Loading...
Loading...
Loading...
# Software Requirements Specification (SRS)
Document version: 0.2
Last updated: 2025-10-28
Author: (Drafted by developer / to be reviewed by project owner)
**Constitution Alignment**: This SRS adheres to the [Yoga Pose Tracking Constitution](yoga_pose_tracking/.specify/memory/constitution.md) v1.0.0. All requirements comply with the seven core principles: Real-Time Performance, Privacy & Data Protection, Hardcoded Biomechanics Logic, ML Model Transparency, User Feedback Clarity, Analytics & Progress Tracking, and Simplicity & Incremental Delivery.
## 1. Purpose
This SRS describes requirements for a Yoga Pose Tracking application that uses a camera and machine learning to detect human skeleton keypoints, runs 2-minute sessions for simple yoga asanas, provides real-time textual and audio feedback about pose accuracy, and logs data to improve the model.
Primary stakeholders:
- End users (yoga practitioners)
- Product owner
- ML engineers
- Mobile/Desktop app developers
## 2. Scope
The system will:
- Offer curated sessions of simple, easy-to-detect yoga poses (each session: 2 minutes per pose)
- Use camera input to detect human skeleton nodes (keypoints) in real time
- Use a combination of ML pose estimation and explicit (hardcoded) biomechanics rules to evaluate pose correctness
- Provide real-time feedback via text (sidebar/in-app) and sound (TTS/beeps) indicating correctness percentage and actionable improvements
- Log anonymized pose data and feedback to a training pipeline to improve the ML model over time
- Log anonymized pose data and feedback to a training pipeline to improve the ML model over time
- Provide live biometric metrics during practice (heart rate, estimated calories) and a detailed post-session analytics dashboard showing session summary and progress over time.
Out of scope for v0.1:
- Full multi-pose flows (sequences with transitions) — initial focus is one pose per session
- Multi-user simultaneous tracking in the same feed (only single-person supported)
## 3. Definitions, acronyms, abbreviations
- Pose estimation: predicting locations of human body keypoints (skeleton nodes) from images/video.
- Keypoint: A single joint/body landmark (e.g., left shoulder, right knee).
- ML model: the trained pose estimation and/or pose classification/regression model.
- TTS: Text-to-speech engine.
## 4. High-level description
User flow (happy path):
1. User opens the app.
2. User selects a simple pose session (2-minute duration) from a curated list.

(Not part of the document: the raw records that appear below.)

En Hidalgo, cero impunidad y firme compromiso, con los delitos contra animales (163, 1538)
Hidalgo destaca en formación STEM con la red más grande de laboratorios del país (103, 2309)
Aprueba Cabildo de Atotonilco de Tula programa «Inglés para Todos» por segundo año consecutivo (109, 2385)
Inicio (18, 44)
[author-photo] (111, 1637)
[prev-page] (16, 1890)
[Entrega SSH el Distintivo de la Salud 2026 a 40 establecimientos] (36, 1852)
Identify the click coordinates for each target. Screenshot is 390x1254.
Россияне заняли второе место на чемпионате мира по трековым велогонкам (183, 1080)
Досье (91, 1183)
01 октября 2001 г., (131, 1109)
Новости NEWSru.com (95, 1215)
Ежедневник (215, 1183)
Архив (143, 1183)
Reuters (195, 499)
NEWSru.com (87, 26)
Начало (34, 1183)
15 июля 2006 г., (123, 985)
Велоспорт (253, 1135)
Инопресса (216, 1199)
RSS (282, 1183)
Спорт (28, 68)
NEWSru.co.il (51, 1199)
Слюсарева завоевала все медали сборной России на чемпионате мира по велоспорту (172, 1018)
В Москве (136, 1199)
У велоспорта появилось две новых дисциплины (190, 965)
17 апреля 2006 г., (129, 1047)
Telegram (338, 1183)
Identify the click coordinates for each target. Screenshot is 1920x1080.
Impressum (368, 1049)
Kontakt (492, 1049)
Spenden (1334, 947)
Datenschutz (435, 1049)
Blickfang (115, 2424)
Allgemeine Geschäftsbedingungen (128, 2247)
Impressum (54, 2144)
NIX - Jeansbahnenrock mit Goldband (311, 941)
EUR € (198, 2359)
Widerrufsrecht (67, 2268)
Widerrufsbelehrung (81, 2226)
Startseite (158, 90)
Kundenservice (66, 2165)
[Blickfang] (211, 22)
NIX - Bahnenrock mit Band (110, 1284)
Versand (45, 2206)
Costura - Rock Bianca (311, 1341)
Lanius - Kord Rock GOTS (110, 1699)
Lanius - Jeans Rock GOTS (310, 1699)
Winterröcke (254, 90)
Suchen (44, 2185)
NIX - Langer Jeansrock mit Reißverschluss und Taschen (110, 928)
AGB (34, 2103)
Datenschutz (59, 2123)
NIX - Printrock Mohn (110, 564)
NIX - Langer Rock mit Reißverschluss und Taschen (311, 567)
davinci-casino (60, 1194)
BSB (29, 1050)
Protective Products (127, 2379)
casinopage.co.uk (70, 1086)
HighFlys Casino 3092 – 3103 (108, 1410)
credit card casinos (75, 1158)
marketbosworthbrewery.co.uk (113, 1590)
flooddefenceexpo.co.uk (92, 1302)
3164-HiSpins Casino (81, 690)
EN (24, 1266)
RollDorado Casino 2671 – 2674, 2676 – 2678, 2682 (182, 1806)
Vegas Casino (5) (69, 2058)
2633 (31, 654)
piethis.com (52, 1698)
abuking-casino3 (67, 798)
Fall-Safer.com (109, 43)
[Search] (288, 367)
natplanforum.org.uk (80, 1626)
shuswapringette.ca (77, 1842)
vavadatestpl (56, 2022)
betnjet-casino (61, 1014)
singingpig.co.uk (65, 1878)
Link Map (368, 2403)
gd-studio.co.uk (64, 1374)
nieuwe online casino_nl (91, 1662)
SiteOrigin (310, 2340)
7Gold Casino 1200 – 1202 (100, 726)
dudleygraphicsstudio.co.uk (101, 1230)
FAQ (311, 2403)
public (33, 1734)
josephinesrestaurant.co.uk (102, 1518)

3. App requests camera permission and positions user with on-screen guidance.
4. App shows clear instructions in a left/right sidebar and a central camera preview.
5. When user presses Start, the system runs pose estimation and either starts session immediately or after a short calibration period (3–5 seconds).
6. During the 2-minute session, the system computes a real-time correctness score (0–100%) and displays textual instructions and plays short audio cues when corrections are needed.
7. At session end, a summary and optional upload/consent prompt appears for contributing the session data to model improvement.
## 5. Example curated simple poses (v0.1)
Selection criteria: static or near-static poses, primarily standing or simple bending, clearly separable using keypoint angles.
- Mountain Pose (Tadasana) — standing neutral (primary checks: spine alignment, shoulder-roll, straight legs/knees)
- Forward Fold (Uttanasana) — forward hip hinge (primary checks: hip angle, spine curve)
- Chair Pose (Utkatasana) — knee/hip flexion and back angle (simple knee/hip angle thresholds)
- Tree Pose (Vrikshasana) (optional) — single-leg balance with recognizable leg/hip configuration (only if single-person stable detection is possible)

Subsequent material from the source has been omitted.